オレは名付きの我霊には詳しくない。知っているのは、総隊長殿が固執する千年我霊と《屍山喰らい》のようなその眷属だけだ。お前は他の名付きについて知っているか?」


「……他の名付きか」


 桜華は、あごに手をやった。


「そうだな。三年前に起きた『葉山事案』なら資料を読んだことがある」


 ――『葉山事案』。

 それは三年前。とある農村で起きた事件だった。

 大家族で、仲の良さで知られた葉山一家。彼らの家が一体の我霊に占拠されたのだ。

 その占拠は、誰にも知られることなく一夜が明けた。

 翌朝。近くの住人が葉山邸に訪ねると、そこは血の池と化していた。

 その地獄に、一人の幼い少年だけが残されていた。

 葉山家の末弟だ。

 保護されたその少年は、訥々と語った。

 あの夜、突如現れた人の姿をした化け物は、父を惨殺した後、こう告げた。


『そうだね。君たちの「絆」の強さを見せてもらおうか』


 化け物は提示した。

 まず、八人いた家族に短刀を持たせて対峙させる。

 十分以内に自決すれば、相手は助かる。十分経過しても、どちらも自決できないようならば二人とも殺す。そして、最後に生き残った者だけを助けると。

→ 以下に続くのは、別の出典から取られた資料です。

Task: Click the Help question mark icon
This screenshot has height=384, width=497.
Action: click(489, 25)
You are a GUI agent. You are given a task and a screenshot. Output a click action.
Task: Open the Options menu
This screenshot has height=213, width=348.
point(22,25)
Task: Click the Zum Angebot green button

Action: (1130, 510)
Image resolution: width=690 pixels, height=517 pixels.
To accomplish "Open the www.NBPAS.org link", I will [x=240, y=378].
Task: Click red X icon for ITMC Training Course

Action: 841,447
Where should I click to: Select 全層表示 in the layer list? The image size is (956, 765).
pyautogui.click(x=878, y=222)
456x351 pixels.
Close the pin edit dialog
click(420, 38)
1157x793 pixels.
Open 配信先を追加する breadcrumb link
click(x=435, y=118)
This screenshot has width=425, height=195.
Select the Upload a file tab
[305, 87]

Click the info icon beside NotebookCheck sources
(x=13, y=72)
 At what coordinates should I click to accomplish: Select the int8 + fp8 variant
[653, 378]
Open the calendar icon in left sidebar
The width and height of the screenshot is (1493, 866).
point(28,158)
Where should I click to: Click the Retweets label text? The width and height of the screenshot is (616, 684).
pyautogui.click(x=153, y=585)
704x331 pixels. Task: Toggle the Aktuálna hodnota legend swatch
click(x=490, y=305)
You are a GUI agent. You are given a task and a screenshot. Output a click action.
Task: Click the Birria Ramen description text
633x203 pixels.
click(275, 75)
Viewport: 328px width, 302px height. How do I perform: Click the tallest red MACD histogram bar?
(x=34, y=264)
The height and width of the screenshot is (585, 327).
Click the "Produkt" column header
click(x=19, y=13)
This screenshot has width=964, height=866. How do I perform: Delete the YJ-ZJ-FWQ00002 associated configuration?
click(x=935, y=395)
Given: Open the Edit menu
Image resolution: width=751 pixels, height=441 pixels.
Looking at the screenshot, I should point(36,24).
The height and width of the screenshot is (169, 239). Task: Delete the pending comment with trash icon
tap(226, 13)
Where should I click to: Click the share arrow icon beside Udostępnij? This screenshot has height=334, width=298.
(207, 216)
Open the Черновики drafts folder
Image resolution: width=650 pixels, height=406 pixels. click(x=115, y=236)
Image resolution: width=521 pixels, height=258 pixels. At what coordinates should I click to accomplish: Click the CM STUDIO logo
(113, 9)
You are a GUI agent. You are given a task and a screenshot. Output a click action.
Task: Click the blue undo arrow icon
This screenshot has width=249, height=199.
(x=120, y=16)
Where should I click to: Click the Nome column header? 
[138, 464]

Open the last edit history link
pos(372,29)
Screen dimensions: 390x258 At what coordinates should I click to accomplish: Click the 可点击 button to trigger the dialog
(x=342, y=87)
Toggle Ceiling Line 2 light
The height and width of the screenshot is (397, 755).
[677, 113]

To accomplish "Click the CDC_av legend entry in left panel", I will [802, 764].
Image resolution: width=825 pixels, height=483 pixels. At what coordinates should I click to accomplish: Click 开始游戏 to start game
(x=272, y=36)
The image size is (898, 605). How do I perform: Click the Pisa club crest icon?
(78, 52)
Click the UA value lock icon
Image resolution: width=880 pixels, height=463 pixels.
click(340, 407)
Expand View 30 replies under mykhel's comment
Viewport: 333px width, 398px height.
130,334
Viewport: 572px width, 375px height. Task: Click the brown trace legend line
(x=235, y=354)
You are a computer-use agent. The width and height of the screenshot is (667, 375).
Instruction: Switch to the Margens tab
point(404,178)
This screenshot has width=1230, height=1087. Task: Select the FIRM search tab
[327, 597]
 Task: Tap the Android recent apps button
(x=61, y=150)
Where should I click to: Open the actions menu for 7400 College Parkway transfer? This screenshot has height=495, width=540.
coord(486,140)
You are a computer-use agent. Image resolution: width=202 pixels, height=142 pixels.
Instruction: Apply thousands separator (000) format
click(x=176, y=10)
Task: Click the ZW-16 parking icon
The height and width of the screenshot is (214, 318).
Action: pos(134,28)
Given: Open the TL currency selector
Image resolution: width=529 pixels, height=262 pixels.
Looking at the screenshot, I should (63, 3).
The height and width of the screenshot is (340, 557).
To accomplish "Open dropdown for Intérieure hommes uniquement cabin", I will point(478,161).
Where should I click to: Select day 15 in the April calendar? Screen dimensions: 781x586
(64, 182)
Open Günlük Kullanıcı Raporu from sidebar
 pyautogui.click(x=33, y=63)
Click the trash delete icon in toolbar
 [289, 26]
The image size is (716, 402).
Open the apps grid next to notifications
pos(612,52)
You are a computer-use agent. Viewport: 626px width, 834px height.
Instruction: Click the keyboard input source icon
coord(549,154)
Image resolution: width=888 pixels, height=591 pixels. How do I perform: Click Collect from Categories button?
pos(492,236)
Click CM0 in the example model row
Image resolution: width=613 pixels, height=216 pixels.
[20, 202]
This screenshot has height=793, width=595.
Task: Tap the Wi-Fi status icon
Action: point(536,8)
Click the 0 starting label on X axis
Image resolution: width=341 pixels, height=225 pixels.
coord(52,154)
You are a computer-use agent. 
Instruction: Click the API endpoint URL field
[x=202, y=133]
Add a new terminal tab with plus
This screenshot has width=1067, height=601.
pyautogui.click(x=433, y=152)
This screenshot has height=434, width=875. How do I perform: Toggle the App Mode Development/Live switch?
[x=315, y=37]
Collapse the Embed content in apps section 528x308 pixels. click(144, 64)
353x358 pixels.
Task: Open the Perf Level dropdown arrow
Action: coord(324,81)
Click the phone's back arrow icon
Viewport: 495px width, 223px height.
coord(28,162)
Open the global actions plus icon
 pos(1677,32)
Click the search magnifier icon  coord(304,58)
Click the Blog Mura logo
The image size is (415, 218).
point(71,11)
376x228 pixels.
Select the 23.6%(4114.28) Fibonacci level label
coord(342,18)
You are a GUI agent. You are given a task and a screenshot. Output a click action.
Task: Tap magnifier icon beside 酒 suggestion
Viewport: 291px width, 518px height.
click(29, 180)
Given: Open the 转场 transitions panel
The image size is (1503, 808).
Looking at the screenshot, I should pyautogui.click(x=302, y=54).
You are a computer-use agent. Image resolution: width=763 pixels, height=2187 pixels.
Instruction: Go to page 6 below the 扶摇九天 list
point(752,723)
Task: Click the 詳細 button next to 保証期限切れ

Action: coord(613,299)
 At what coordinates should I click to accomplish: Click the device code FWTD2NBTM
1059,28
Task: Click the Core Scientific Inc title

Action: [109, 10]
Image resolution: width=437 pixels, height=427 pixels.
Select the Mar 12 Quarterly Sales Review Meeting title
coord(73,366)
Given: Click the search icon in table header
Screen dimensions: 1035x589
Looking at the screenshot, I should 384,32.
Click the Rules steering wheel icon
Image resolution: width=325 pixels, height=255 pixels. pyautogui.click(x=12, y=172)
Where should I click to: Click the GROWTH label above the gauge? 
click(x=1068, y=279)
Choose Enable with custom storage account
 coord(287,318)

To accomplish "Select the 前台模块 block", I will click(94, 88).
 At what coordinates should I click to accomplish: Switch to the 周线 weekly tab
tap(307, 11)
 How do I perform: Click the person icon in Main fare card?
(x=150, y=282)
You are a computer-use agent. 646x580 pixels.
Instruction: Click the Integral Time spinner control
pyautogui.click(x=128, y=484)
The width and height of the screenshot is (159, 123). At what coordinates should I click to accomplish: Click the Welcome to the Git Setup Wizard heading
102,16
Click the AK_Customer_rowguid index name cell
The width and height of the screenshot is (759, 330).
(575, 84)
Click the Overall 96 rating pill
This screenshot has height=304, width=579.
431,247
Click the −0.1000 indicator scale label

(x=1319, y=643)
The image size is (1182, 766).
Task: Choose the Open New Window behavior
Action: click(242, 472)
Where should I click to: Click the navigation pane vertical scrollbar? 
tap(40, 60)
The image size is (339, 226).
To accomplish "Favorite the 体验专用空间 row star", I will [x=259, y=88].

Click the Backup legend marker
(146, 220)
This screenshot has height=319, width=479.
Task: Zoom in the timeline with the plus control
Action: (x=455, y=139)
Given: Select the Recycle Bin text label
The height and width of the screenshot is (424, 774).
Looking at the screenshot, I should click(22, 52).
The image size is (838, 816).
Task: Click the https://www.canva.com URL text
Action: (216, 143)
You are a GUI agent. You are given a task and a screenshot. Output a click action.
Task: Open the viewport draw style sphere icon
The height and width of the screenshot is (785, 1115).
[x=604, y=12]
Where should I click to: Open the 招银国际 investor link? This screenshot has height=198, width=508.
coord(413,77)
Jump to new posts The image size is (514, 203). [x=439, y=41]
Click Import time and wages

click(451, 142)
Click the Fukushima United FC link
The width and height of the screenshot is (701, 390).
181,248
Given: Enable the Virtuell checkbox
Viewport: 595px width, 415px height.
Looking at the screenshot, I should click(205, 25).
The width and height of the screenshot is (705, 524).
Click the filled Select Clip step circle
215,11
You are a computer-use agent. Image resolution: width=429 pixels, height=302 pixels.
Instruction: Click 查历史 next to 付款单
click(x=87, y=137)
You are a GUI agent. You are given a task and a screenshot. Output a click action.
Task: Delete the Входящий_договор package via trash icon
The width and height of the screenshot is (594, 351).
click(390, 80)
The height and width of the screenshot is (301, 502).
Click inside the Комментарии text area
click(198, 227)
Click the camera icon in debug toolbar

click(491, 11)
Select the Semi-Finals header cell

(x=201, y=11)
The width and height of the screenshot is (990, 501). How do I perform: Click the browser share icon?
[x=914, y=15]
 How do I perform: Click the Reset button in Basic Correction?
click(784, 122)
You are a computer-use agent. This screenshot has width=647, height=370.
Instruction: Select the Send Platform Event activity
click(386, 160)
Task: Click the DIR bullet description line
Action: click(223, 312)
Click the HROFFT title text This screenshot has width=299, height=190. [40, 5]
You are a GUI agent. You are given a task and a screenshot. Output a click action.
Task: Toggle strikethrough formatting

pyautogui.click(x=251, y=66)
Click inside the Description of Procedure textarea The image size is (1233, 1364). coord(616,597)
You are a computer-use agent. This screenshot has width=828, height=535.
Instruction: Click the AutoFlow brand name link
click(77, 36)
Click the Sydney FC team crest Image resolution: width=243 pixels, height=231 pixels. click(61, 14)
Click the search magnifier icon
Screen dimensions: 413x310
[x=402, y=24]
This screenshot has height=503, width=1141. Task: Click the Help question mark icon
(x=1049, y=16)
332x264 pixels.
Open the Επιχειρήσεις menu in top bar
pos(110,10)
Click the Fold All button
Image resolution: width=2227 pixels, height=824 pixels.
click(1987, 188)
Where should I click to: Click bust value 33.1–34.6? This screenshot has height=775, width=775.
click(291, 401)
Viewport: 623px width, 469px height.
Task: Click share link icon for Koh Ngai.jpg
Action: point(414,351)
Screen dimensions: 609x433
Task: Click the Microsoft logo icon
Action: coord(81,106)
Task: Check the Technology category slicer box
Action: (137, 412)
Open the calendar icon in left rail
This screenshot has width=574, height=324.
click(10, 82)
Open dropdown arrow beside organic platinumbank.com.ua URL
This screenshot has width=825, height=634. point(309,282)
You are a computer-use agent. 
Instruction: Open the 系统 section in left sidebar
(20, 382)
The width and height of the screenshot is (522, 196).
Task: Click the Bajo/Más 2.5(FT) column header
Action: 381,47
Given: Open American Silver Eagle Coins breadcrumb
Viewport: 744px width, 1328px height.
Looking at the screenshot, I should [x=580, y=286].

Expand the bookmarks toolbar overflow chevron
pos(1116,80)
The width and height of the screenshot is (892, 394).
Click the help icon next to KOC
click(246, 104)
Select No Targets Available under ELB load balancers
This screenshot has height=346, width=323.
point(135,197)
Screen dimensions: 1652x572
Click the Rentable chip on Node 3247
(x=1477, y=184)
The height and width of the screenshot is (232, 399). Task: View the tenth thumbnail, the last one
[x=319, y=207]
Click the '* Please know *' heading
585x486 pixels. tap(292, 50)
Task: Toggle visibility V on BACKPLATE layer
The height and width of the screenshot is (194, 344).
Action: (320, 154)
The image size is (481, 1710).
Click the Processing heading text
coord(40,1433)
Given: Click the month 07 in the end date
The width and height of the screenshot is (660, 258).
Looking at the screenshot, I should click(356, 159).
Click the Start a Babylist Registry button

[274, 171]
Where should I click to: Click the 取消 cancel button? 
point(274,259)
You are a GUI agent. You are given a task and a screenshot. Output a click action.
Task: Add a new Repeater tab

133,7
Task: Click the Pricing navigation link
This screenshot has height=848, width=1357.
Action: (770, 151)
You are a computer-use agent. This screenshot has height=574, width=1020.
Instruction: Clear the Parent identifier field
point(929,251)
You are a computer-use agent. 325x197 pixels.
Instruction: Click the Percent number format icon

 そうして生き残ったのが、当時八歳だった末弟だった。

 化け物は約束を果たした。

 けれど、家族の遺体を平らげた・・・・後、化け物はこう語った。


『見事な「絆」だったよ、坊や。君のご家族は、最も幼い君を全員で守り抜いたんだ。君はご家族を誇りに思っていい』


 それから、満足げな顔で少年の頭を撫でると、


『君も素晴らしい家庭を築いてくれ。君に新しい家族が出来た頃にまた来るよ』


 そう告げたそうだ。

 そこまで語って、少年は絶叫を上げて気絶した。

 その後、今に至っても、少年の心は彼方を彷徨っているらしい。


「……最悪だな」


 その話を聞いて、流石に真刃も不快感を露にした。


「ああ。怖気が奔る話だが、名付きの我霊の事案はそのようなものばかりとのことだ」


 桜華は、そう吐き捨てる。


「名付きの我霊は言葉を解する。しかし、その心はとても理解できん」


 言って、桜華は再び歩き出した。

 真刃もゆっくりと進み出す。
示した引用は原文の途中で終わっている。